EXERCISE
Reproduce word for word the lines from the one containing "Select the fn call frame" through the end of the entries below. Omit the pictures from your answer.

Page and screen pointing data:
◇ ◇ ◇ ◇

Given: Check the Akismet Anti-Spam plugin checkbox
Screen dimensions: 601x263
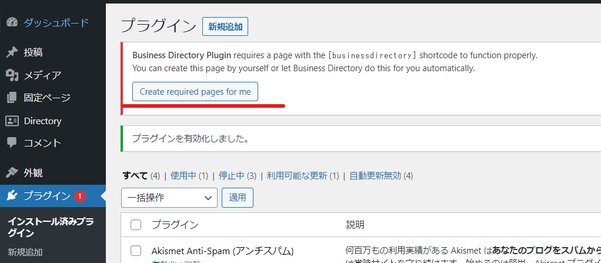Looking at the screenshot, I should pos(136,251).
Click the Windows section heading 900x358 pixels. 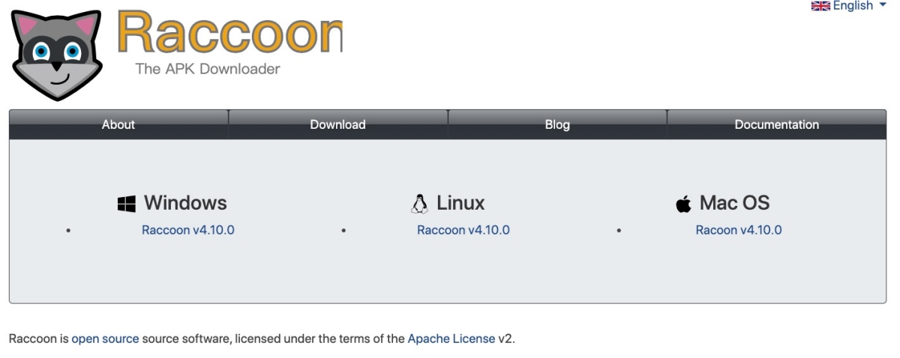click(185, 203)
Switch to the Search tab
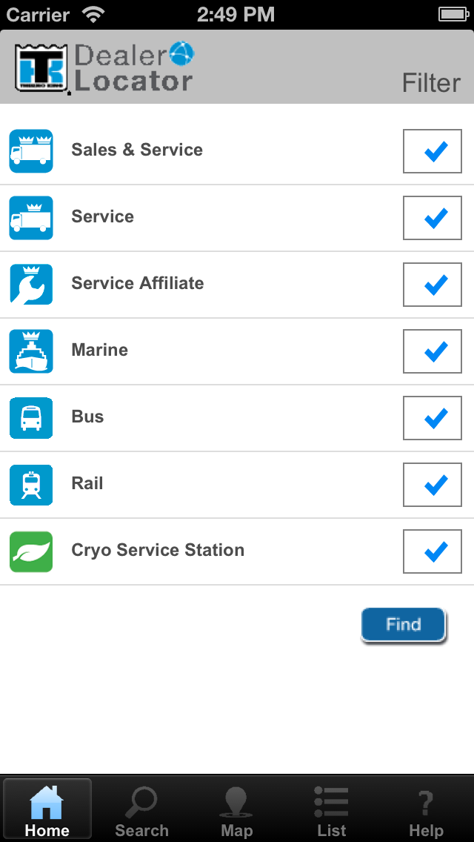The image size is (474, 842). pos(141,810)
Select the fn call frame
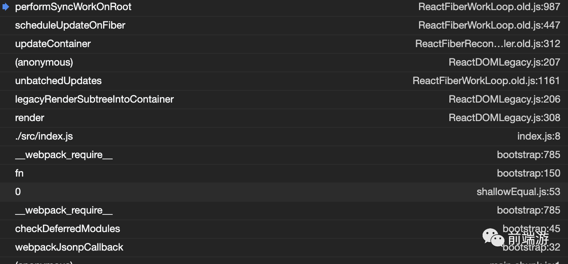 pos(284,174)
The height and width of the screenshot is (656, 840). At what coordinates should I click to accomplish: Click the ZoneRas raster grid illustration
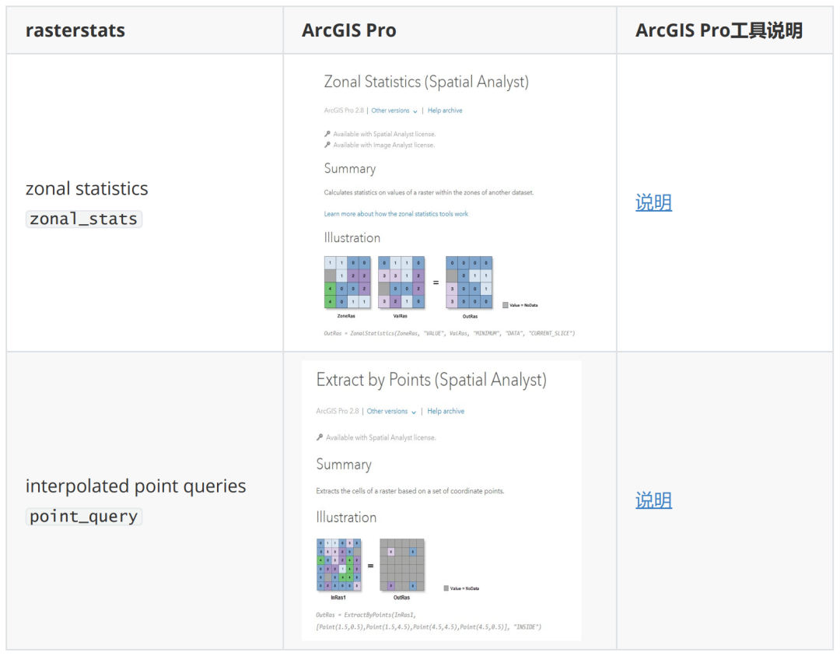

◇ ◇ ◇ ◇

TASK RESPONSE
Select the fn call frame
 pos(284,174)
The height and width of the screenshot is (656, 840). At what coordinates should I click to accomplish: Click the ZoneRas raster grid illustration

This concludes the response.